══ EXERCISE DATA

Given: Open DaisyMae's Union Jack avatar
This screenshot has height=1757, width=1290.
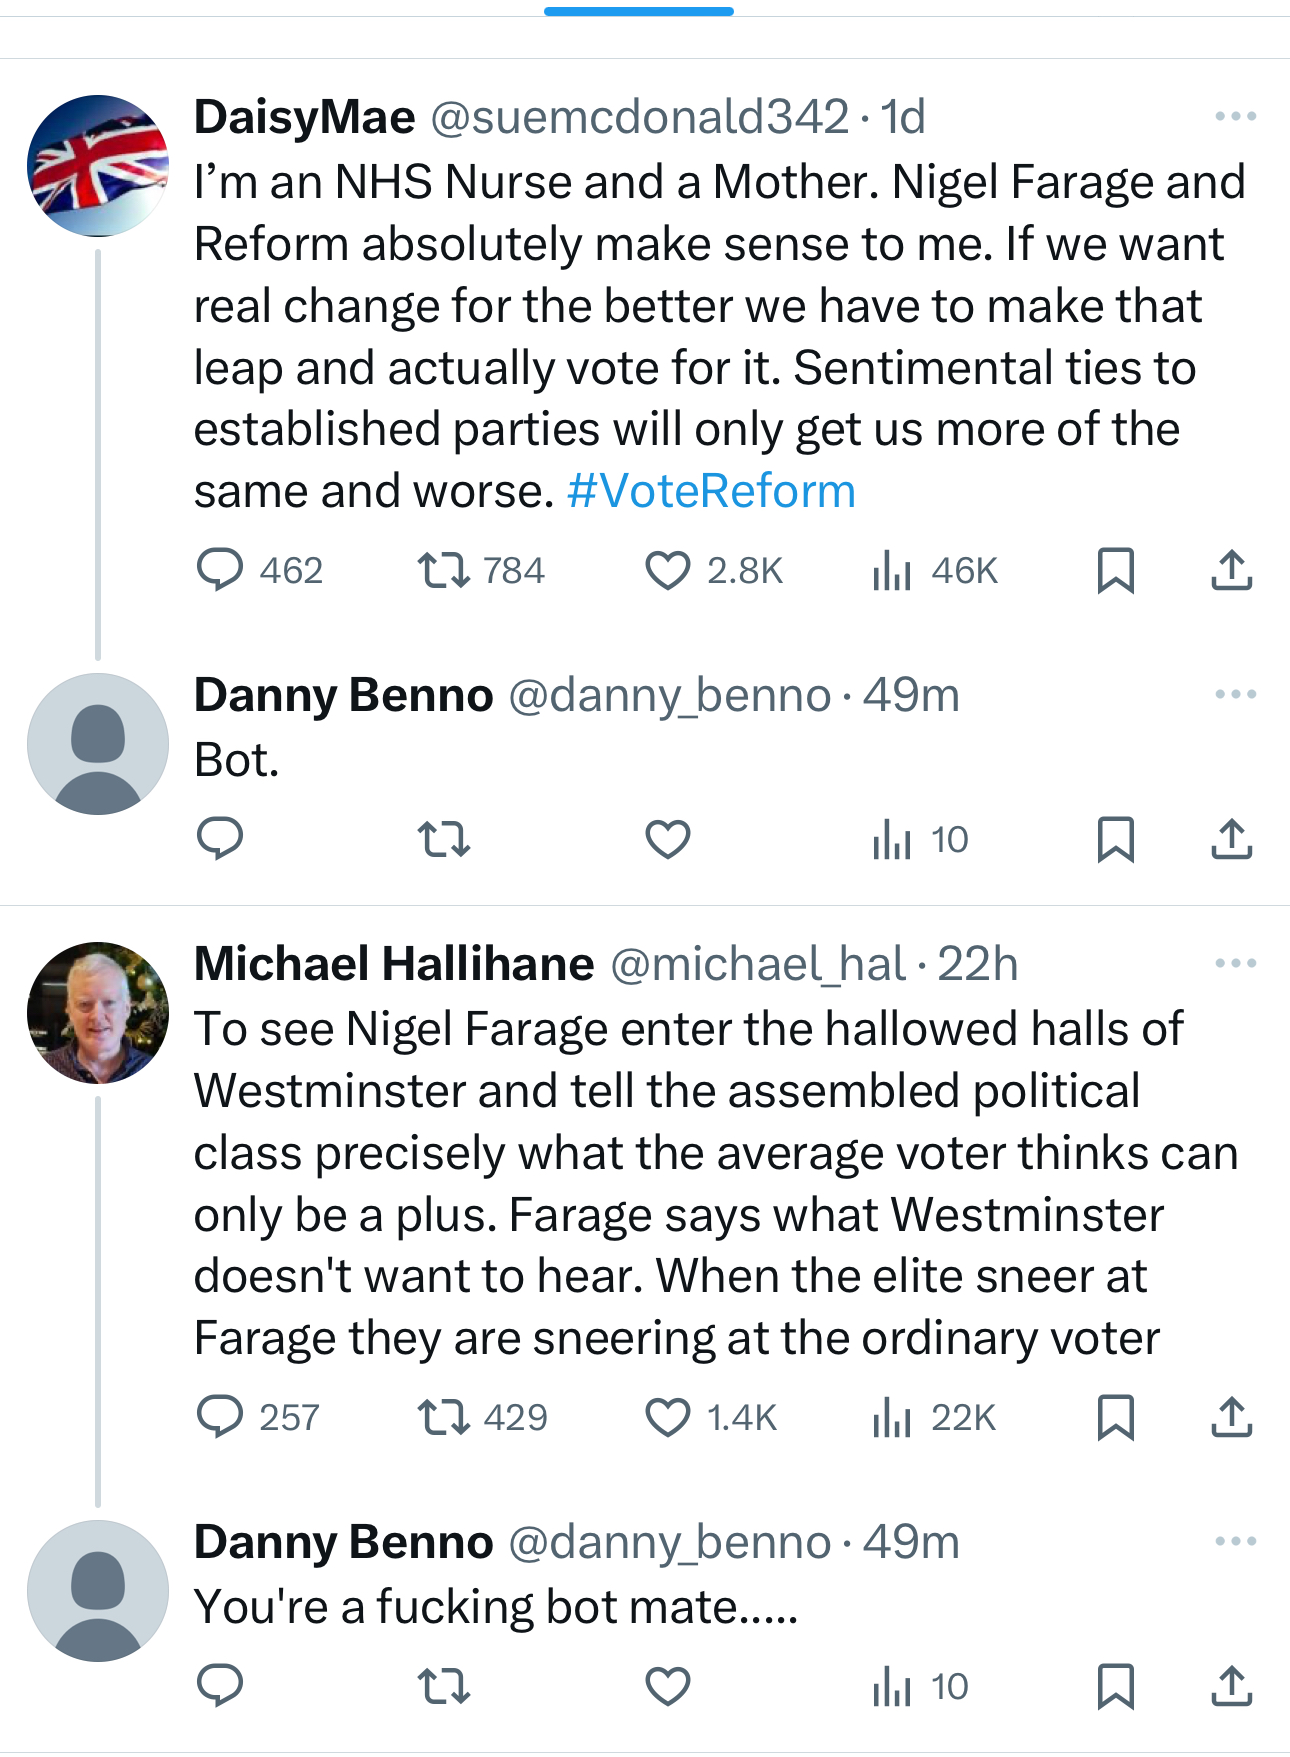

════
══ EXERCISE DATA

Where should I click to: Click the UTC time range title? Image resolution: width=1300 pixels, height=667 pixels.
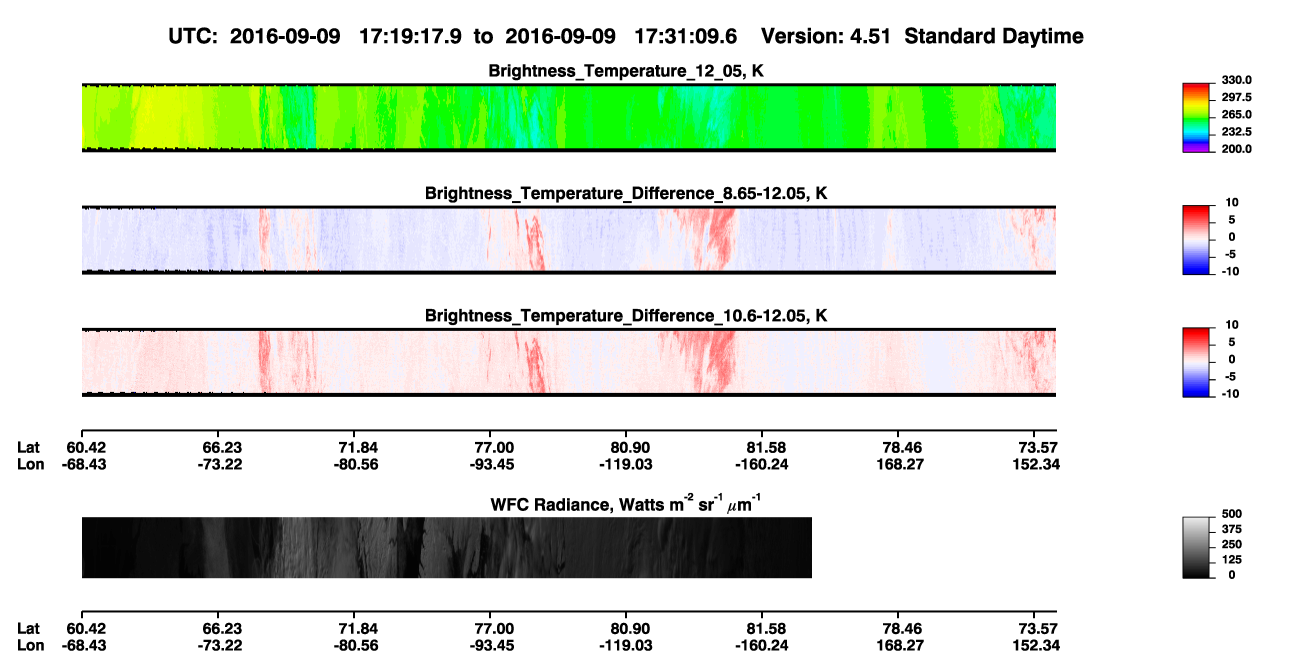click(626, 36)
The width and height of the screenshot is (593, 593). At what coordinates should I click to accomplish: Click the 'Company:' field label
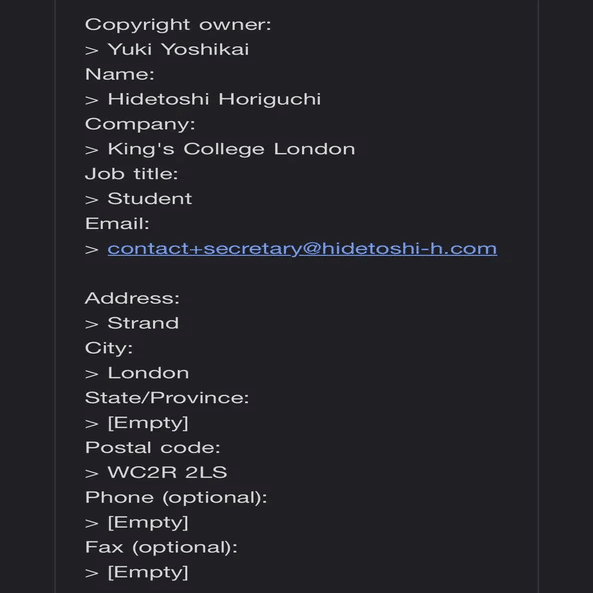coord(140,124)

════

* INSTRUCTIONS TO FOLLOW
Would you please copy, word for word, everything above from the line containing "Given: Open DaisyMae's Union Jack avatar" down to the line containing "This screenshot has height=1757, width=1290.", those two lines included?

* TASK RESPONSE
Given: Open DaisyMae's Union Jack avatar
This screenshot has height=1757, width=1290.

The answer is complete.